Definición RápidaWhat Is a Competitive Analysis?
Imagine you are the coach of a soccer team. Before an important match, you do not just train your team; you also study recordings of your rival’s games. You analyze their playing style, who their star players are, what their usual tactics are, and where they make mistakes. You are not doing this to copy them, but to prepare a counter-strategy that exploits their weaknesses and neutralizes their strengths.
A competitive analysis in UX is that game-film review. It is a structured investigation of what your competitors do to inform your own design and product decisions.
Why Is It Important?
- Understand the market standard: It helps you understand what features and design patterns users expect in a product like yours.
- Identify opportunities: By analyzing your competitors’ weaknesses, you can find “gaps” in the market or user frustrations that your product can solve better.
- Inspire solutions: Seeing how others have solved similar problems can give you ideas for your own designs (but be careful about copying blindly!).
- Inform decision-making: It provides a solid argument to justify your decisions. “I propose this flow because our main competitors do it in a very confusing way, as shown here…”
How Is It Done?
- Identify your competitors:
- Direct: They offer a very similar product to yours (e.g., McDonald’s and Burger King).
- Indirect: They solve the same user need with a different solution (e.g., for the need to “eat something quick,” an indirect competitor of McDonald’s is a sandwich shop).
- Define the evaluation criteria: What are you going to compare? Create a matrix or a table. The columns are your competitors and the rows are the criteria. Some common criteria are:
- Key features
- Onboarding flow
- Pricing model
- UI/UX quality
- Tone of voice and brand
- Strengths and Weaknesses (from your perspective)
- Collect the information: Use your competitors’ products. Take screenshots, record flow videos, read their app store reviews, etc. Fill in your matrix with your findings.
- Analyze and summarize: Look for patterns. What do they all do well? What do they all do poorly? Where can you differentiate? Create an executive summary with 3-5 key conclusions and recommendations.
Mentor Tips
- Do not just make a feature list: A competitive analysis is not just a checklist of “they have this and we do not.” Analyze the complete experience. A competitor may have fewer features but a much more coherent and pleasant experience.
- Be a real user: Sign up, complete a flow, try to contact support. The only way to truly understand a competitor’s experience is to use their product.
- Look outside your industry: Sometimes the best inspiration comes from products that are not direct competitors.
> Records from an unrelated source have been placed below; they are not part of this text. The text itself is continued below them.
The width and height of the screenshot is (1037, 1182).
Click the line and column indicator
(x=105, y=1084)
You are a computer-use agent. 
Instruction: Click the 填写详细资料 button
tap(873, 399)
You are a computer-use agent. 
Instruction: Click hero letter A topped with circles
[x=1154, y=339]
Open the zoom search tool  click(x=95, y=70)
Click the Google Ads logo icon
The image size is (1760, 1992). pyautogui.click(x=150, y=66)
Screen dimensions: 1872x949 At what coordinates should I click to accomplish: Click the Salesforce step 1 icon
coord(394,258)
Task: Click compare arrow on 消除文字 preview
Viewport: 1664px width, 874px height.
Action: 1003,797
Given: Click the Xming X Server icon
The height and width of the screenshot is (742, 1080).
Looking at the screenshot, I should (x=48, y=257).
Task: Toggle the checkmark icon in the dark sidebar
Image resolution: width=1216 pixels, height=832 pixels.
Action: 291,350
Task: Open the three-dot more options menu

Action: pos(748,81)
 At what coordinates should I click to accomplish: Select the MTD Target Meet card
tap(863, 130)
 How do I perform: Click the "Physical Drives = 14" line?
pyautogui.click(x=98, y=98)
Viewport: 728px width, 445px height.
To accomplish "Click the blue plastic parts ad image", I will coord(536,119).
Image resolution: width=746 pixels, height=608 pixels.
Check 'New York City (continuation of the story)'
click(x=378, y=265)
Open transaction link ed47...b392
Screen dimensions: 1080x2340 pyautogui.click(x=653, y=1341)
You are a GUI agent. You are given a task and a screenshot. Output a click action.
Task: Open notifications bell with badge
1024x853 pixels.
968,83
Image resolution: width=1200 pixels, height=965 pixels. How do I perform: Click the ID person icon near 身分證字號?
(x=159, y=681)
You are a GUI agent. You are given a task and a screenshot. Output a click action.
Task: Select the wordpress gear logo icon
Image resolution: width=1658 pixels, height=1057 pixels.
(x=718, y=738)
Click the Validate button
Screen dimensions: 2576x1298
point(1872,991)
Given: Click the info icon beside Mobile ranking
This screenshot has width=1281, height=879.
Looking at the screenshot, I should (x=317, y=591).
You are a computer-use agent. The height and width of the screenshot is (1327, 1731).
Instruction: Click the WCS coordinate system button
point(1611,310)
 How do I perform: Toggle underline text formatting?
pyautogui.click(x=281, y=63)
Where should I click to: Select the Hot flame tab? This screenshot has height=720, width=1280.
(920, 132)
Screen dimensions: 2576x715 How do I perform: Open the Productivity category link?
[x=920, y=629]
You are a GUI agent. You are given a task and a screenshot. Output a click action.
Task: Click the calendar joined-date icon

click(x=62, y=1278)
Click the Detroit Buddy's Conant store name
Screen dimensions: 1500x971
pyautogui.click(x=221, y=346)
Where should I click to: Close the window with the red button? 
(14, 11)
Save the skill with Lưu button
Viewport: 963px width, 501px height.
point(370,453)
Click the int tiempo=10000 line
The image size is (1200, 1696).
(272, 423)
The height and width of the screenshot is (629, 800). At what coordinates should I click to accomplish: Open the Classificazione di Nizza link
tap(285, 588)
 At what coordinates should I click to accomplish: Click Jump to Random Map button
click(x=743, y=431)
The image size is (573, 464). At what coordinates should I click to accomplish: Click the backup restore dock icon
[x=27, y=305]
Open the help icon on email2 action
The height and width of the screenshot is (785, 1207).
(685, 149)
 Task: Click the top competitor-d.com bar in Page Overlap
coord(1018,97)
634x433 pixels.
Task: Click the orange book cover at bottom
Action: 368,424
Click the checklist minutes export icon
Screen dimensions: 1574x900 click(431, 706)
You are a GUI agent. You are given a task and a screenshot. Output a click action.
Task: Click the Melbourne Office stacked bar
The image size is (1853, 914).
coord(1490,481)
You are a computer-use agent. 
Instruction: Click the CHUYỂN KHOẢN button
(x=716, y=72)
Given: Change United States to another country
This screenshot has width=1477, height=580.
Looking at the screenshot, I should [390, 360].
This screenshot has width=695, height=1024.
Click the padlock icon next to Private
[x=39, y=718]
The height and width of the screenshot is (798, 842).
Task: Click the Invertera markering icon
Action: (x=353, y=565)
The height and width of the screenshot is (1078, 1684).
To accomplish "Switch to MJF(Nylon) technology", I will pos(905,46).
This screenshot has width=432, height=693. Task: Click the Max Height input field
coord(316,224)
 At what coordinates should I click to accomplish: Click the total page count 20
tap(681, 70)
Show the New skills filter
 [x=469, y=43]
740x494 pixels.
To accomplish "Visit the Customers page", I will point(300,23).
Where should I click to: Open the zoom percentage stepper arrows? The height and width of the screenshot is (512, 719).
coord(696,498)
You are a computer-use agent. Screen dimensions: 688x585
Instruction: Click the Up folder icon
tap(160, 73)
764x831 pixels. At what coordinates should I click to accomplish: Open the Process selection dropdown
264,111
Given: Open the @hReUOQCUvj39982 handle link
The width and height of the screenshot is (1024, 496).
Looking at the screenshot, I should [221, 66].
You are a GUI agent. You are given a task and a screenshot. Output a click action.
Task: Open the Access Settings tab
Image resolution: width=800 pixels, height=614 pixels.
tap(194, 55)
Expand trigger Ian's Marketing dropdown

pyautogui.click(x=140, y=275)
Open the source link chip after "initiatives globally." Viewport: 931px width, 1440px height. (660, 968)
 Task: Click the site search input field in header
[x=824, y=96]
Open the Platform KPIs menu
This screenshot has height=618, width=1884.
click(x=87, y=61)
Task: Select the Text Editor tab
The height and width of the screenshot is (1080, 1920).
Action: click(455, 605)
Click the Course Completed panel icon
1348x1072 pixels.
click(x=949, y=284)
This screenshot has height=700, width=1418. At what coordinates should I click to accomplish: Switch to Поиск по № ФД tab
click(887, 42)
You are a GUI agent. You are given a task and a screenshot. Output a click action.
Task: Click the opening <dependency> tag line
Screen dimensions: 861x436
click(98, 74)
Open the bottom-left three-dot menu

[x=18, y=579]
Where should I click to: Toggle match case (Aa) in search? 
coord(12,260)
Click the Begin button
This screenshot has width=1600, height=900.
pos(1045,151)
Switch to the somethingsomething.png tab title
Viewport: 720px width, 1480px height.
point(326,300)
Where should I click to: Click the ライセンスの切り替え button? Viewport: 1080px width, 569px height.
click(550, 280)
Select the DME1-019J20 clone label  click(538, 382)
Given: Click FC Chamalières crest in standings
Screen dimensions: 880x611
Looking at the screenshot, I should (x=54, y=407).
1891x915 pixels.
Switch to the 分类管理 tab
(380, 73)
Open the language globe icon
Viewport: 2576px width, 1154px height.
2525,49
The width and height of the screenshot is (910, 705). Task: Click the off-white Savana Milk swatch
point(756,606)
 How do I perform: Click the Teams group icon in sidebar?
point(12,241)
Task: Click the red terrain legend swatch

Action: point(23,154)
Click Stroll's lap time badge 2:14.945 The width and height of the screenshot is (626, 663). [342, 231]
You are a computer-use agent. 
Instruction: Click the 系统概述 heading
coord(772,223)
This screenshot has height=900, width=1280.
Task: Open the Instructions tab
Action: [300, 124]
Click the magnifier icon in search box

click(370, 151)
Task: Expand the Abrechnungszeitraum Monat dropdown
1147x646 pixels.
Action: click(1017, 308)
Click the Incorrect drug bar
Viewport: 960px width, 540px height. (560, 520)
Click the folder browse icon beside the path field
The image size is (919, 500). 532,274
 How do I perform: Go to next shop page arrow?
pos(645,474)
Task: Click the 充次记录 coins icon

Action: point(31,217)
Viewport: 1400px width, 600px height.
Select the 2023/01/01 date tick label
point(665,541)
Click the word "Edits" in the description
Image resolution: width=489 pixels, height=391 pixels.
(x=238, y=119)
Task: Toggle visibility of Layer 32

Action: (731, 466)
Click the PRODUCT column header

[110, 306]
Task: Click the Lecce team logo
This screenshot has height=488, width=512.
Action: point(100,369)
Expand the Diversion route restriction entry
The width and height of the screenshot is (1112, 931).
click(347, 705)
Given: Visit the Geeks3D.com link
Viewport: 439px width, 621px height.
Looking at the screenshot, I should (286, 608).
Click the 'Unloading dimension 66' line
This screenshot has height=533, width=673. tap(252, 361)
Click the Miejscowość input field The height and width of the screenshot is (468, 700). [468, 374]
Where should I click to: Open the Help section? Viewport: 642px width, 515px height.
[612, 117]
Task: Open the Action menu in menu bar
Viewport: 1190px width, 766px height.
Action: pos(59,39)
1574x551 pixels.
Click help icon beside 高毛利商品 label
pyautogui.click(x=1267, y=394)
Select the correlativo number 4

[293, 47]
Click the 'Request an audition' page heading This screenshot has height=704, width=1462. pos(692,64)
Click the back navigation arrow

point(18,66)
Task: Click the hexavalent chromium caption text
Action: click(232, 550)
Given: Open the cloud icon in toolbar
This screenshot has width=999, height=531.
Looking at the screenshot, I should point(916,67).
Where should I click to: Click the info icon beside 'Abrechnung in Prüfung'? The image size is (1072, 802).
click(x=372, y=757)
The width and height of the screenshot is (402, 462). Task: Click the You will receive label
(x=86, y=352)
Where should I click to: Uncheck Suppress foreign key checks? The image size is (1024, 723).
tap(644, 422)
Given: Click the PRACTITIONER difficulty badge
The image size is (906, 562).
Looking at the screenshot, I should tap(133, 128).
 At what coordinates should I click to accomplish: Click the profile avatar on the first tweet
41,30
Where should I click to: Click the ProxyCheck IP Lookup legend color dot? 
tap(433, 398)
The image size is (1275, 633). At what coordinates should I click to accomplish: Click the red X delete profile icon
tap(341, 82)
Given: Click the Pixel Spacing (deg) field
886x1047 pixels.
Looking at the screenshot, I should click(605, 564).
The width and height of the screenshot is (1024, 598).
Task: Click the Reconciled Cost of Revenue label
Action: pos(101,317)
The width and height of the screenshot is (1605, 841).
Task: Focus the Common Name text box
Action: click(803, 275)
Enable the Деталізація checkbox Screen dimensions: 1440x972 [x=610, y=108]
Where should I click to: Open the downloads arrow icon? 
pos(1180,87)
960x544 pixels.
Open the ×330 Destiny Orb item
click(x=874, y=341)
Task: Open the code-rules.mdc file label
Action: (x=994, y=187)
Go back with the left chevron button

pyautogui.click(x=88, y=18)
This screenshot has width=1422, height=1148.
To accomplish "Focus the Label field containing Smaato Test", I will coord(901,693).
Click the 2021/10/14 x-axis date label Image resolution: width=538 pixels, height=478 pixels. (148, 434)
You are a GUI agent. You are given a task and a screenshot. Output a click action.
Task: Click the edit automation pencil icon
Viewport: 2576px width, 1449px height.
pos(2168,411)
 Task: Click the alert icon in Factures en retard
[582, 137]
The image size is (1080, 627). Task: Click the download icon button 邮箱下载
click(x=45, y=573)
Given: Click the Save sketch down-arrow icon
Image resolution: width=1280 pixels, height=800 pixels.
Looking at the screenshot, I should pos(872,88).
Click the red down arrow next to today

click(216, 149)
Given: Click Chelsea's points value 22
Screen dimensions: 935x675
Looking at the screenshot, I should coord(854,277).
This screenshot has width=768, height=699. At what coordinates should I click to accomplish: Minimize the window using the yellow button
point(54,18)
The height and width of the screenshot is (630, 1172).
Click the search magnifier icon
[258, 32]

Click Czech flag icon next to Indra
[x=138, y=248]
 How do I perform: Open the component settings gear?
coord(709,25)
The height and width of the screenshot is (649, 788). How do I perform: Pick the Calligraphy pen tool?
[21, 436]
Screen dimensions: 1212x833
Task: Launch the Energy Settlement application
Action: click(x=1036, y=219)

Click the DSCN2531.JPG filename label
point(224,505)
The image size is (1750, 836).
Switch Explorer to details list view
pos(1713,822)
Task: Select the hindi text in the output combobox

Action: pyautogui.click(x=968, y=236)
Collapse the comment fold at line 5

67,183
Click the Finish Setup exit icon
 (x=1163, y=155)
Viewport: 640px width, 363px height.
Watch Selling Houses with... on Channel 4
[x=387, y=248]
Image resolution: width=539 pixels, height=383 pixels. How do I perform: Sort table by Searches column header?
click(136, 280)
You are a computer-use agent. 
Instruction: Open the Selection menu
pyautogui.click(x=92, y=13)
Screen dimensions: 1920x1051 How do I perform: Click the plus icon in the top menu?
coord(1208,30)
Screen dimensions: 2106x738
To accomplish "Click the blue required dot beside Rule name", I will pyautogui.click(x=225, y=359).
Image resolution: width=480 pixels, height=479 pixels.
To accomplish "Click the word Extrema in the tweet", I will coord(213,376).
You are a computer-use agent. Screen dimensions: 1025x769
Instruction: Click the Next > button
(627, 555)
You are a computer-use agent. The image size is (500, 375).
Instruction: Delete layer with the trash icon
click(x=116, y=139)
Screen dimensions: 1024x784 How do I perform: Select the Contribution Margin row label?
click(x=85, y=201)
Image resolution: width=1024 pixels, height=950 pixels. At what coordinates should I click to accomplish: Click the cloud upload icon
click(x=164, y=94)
If you are designing a finance app, look at how Netflix manages subscriptions or how Duolingo handles onboarding.
- It is an artifact, not a continuous process: Unlike other research activities, competitive analysis is usually done at the beginning of a project or periodically (e.g., once a year), not every week.
Resources and Tools
- Tools:
- Spreadsheets: Google Sheets or Airtable are perfect for creating the comparison matrix.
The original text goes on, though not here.